Genicular artery embolization (GAE) is a minimally invasive procedure used to treat chronic knee pain caused by osteoarthritis or other degenerative conditions of the knee joint. During the procedure, tiny particles are injected into the genicular arteries that supply blood to the inflamed synovium, in order to block them and reduce inflammation and pain.
The success rate of GAE can vary depending on several factors, including the severity of osteoartrhritis and experience of the interventional radiologist performing the procedure. However, studies have shown that GAE can be an effective treatment option for chronic knee pain, with success rates ranging from 70-90% in reducing pain and improving mobility.
A study published in the Journal of Vascular and Interventional Radiology in 2020 evaluated the long-term outcomes of GAE in 111 patients with chronic knee pain.
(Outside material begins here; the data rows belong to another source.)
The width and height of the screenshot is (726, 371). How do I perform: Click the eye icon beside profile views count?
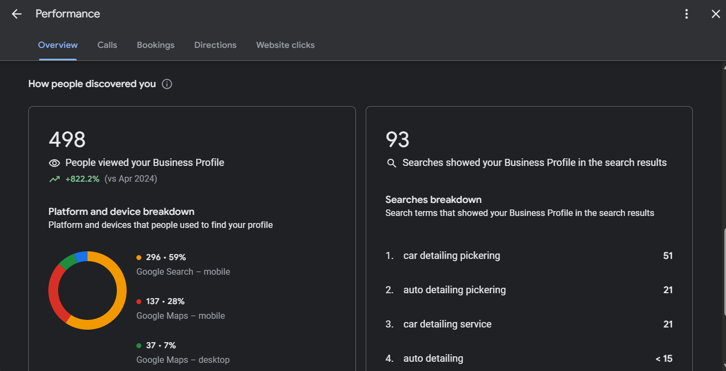(x=54, y=163)
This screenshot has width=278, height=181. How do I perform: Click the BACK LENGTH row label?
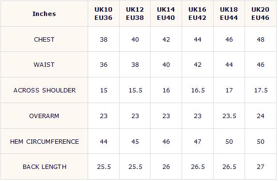click(x=45, y=167)
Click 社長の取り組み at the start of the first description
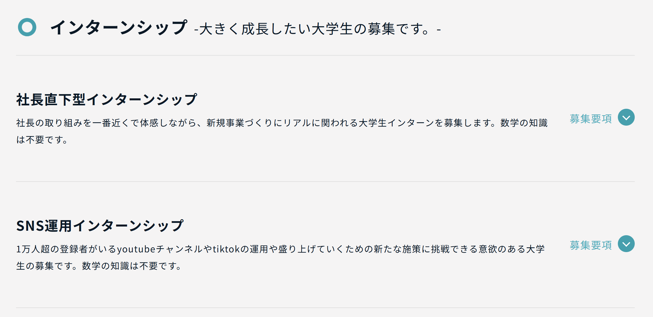 (49, 123)
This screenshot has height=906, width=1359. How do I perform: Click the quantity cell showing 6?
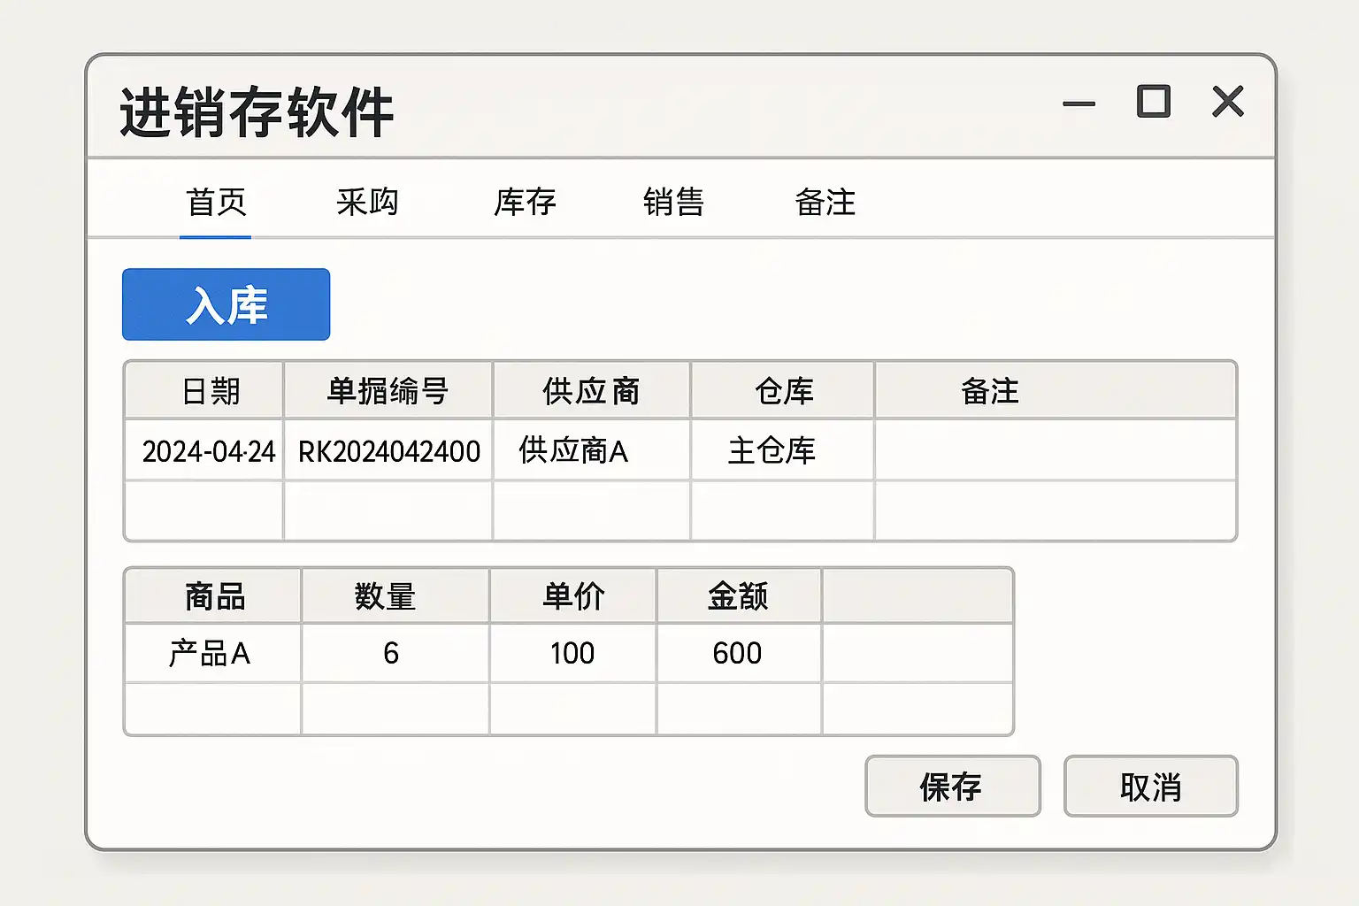[x=391, y=654]
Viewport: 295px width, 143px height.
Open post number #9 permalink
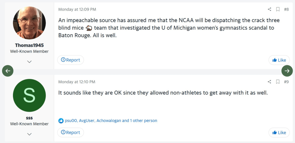click(x=286, y=82)
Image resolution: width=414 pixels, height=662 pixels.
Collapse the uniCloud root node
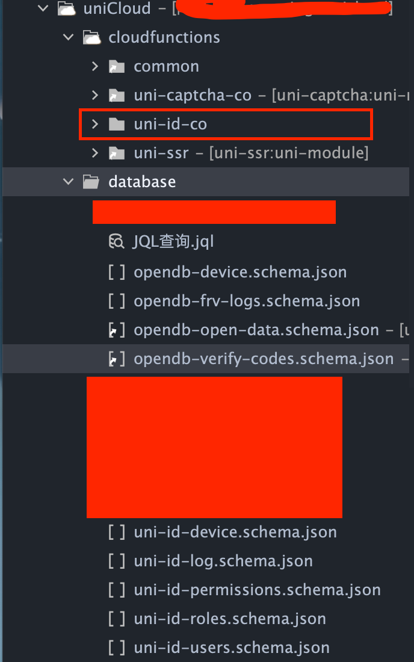click(42, 9)
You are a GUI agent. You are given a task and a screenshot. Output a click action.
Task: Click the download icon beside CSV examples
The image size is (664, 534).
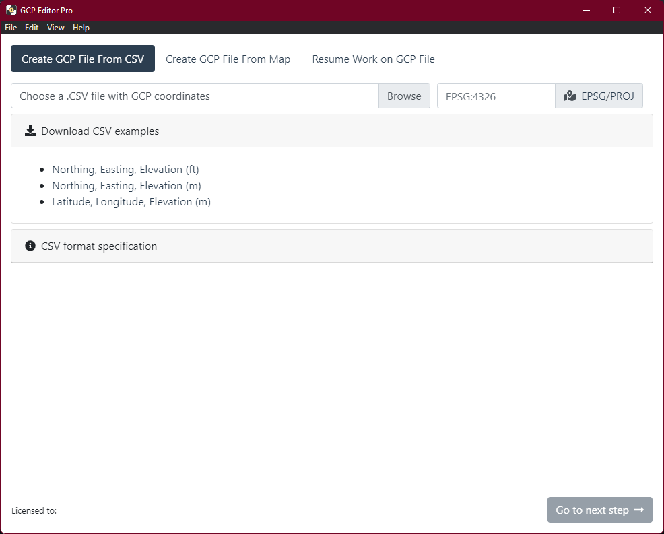tap(30, 130)
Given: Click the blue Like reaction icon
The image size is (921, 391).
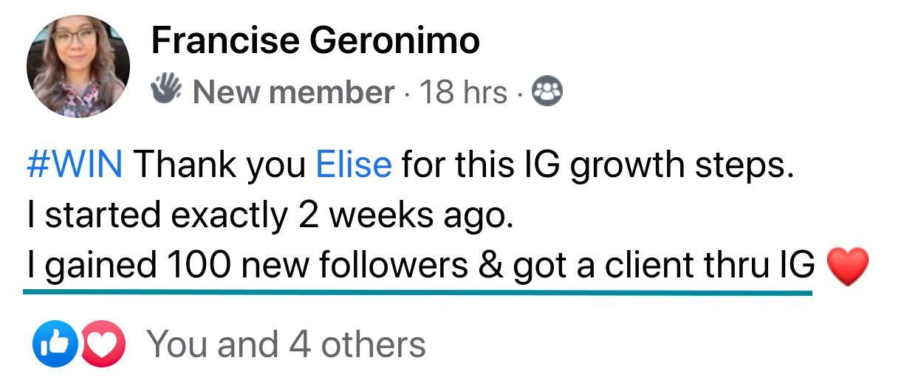Looking at the screenshot, I should (55, 345).
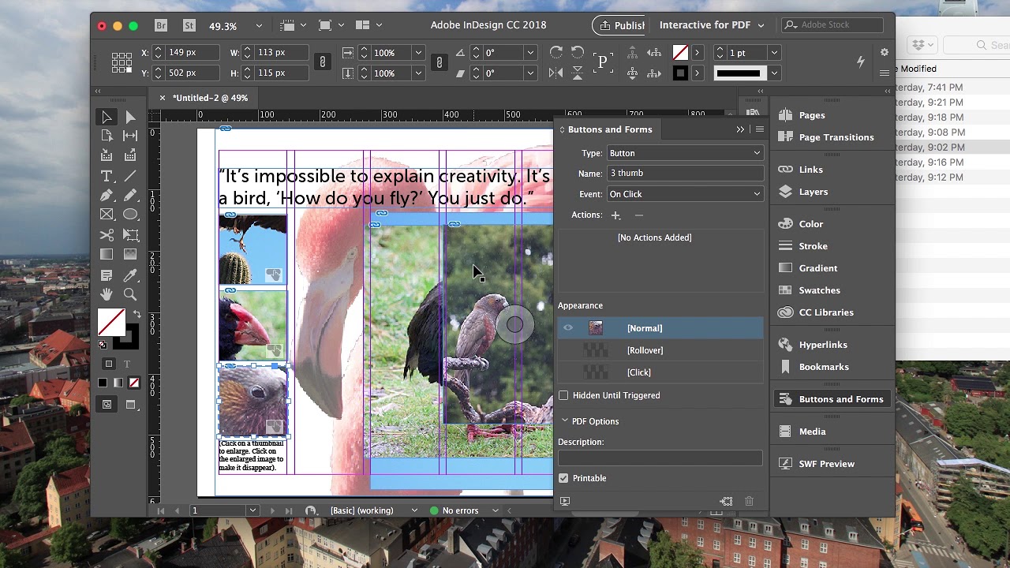Collapse the PDF Options section

point(565,421)
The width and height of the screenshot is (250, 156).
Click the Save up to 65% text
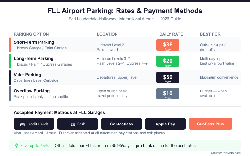click(35, 145)
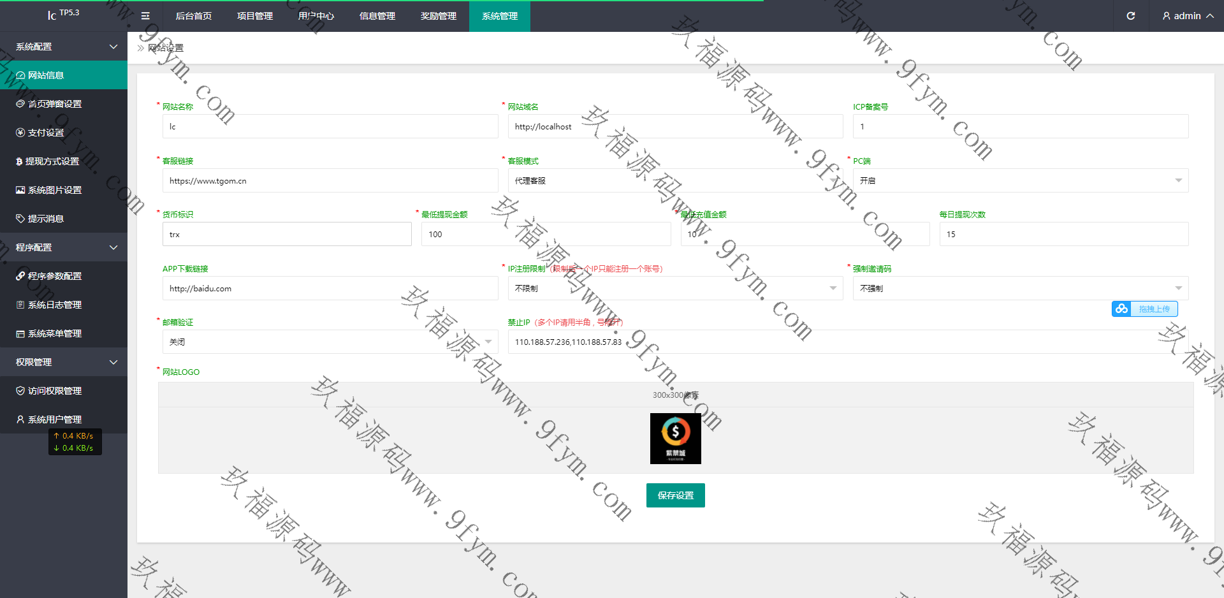The width and height of the screenshot is (1224, 598).
Task: Open 程序参数配置 sidebar item
Action: point(54,276)
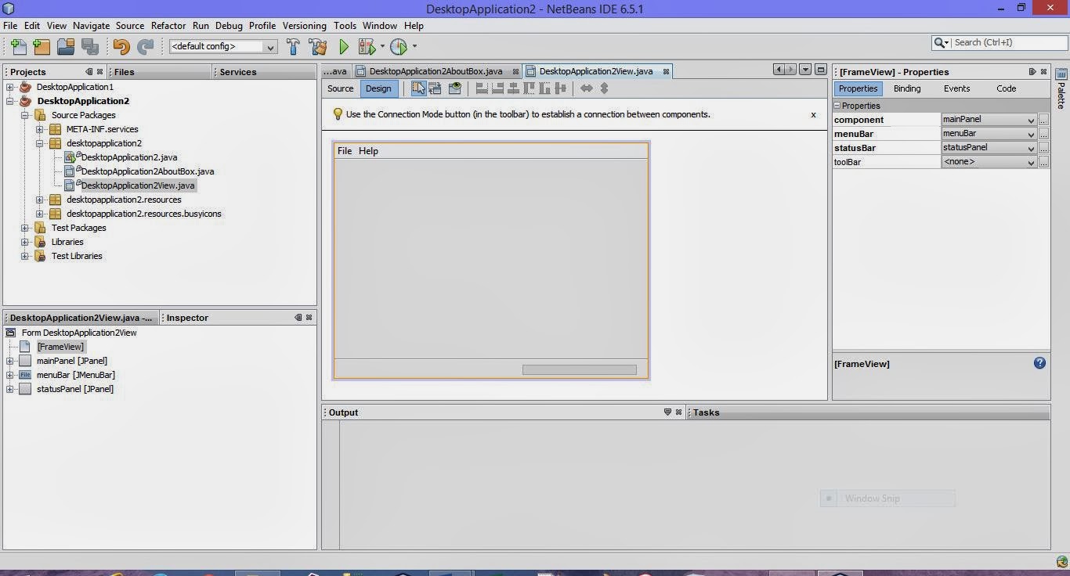
Task: Switch to the Events tab in Properties
Action: point(956,88)
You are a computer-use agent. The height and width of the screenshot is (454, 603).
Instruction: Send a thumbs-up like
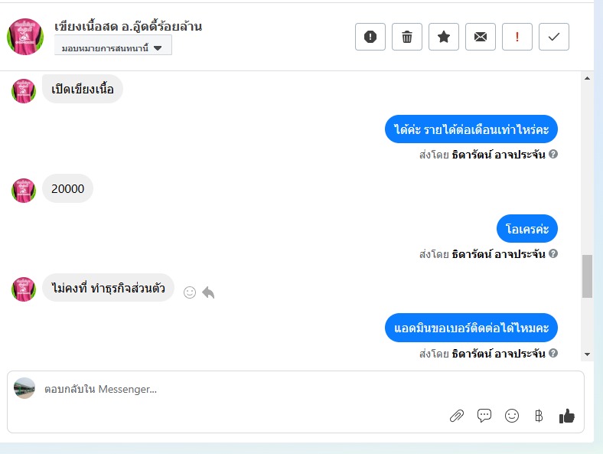[567, 416]
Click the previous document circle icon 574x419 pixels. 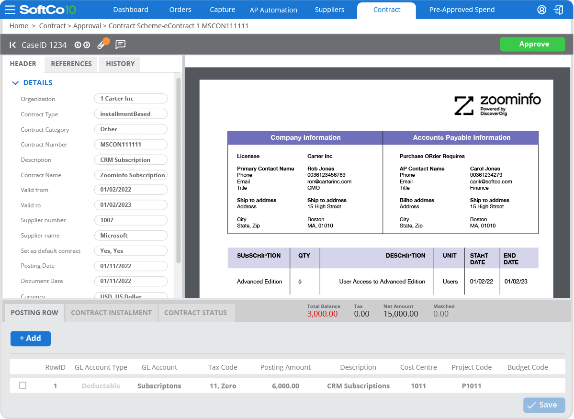pyautogui.click(x=78, y=44)
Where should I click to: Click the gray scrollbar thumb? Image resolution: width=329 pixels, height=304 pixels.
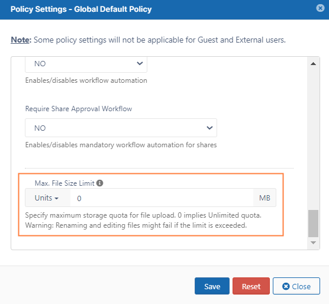click(313, 224)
The study found that the success rate of GAE was 90% at 3 months, 83% at 6 months, and 80% at 12 months, with no significant adverse effects reported.
In a second study of 40 patients with debilitating knee osteoarthritis published in the Journal of Bone and Joint Surgery in 2021 showed results of 68% of patients had more than 50% decrease in pain scores which is significant pain reduction.
Overall, GAE can be a promising treatment option for chronic knee pain. It is important for patients to discuss the potential risks and benefits with their healthcare provider to determine if it is the right choice for them.